Openzeppelin区块链CTF练习——答案和解析【13】Privacy
openzeppelin出的CTF练习题https://ethernaut.openzeppelin.com/level/0x131c3249e115491E83De375171767Af07906eA36
题目
// SPDX-License-Identifier: MIT
pragma solidity ^0.8.0;
contract Privacy {
bool public locked = true;
uint256 public ID = block.timestamp;
uint8 private flattening = 10;
uint8 private denomination = 255;
uint16 private awkwardness = uint16(block.timestamp);
bytes32[3] private data;
constructor(bytes32[3] memory _data) {
data = _data;
}
function unlock(bytes16 _key) public {
require(_key == bytes16(data[2]));
locked = false;
}
/*
A bunch of super advanced solidity algorithms...
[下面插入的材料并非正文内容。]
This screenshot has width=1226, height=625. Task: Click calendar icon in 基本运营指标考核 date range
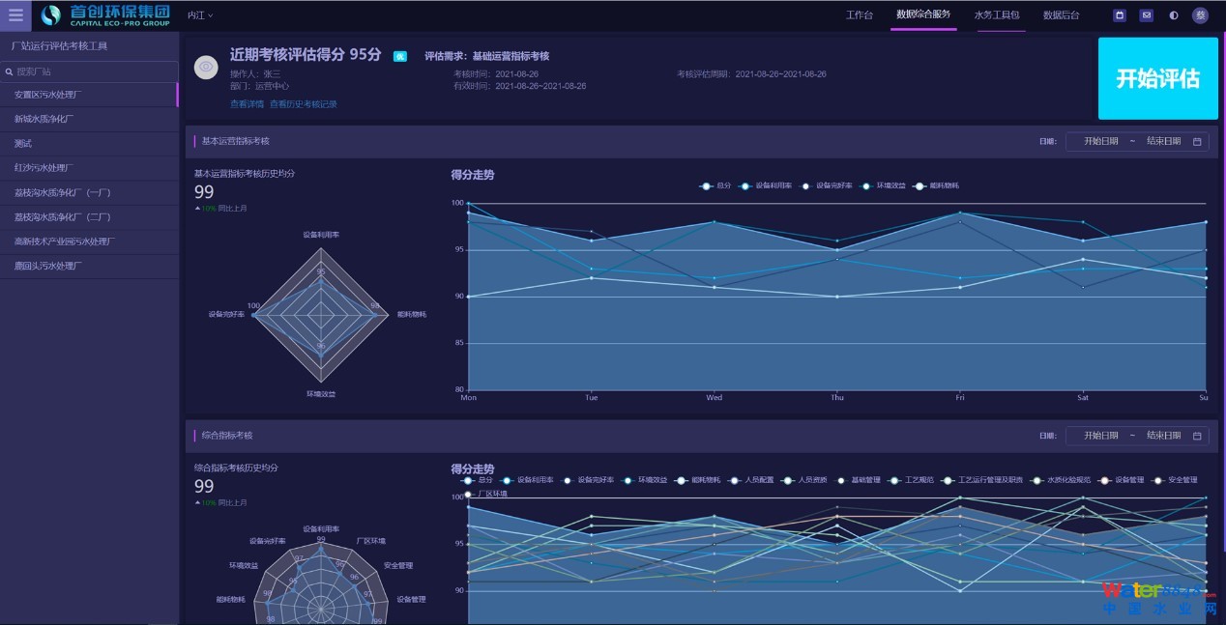pos(1197,141)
,*'^`*.,*'^`*.,*'^`*.,*'^`*.,*'^`*.,*'^`
.,*'^`*.,*'^`*.,*'^`*.,*'^`*.,*'^`*.,*'^`*.,
*.,*'^`*.,*'^`*.,*'^`*.,*'^`*.,*'^`*.,*'^`*.,*'^ ,---/V\
`*.,*'^`*.,*'^`*.,*'^`*.,*'^`*.,*'^`*.,*'^`*.,*'^`*. ~|__(o.o)
^`*.,*'^`*.,*'^`*.,*'^`*.,*'^`*.,*'^`*.,*'^`*.,*'^`*.,*' UU UU
*/
}
答案
js运行脚本,其中需要替换两个地方
1、“https://eth-sepolia.g.alchemy.com/v2/YOUR_INFURA_PROJECT_ID”,换成自己的节点链接,没有的去https://eth-sepolia.g.alchemy.com网页申请
2、“0x50f66A8d8693625D9E3F3459905170296c232a5e” 换成自己在题目页面获取的Instance address
const { ethers } = require("hardhat");
// 主部署函数。
async function main() {
// 使用 provider 连接到以太坊节点,要换成自己的节点链接,去https://eth-sepolia.g.alchemy.com网页申请
const provider = new ethers.JsonRpcProvider(
"https://eth-sepolia.g.alchemy.com/v2/YOUR_INFURA_PROJECT_ID"
);
const contractAddress = "0x50f66A8d8693625D9E3F3459905170296c232a5e"; // 替换为你的Instance address
// 读取存储槽 5 的数据
const slot5 = await provider.getStorage(contractAddress, 5);
console.log("Slot 5 data:", slot5); // 包含 ID
}
// 执行主函数并处理可能的结果。
main()
.then(() => process.exit(0))
.catch((error) => {
console.error(error);
process.exit(1);
});
解析
即使 data[ ] 是 private,它的值仍然存储在以太坊区块链的存储槽中。你可以通过链上工具(如 Etherscan)或编写脚本直接读取特定的存储槽。
在 Solidity 中,状态变量按照定义顺序分配存储槽。bytes32[3] 会占用连续的 3 个存储槽。如果 data 是合约中的第一个变量,它会存储在 slot 0、slot 1 和 slot 2 中。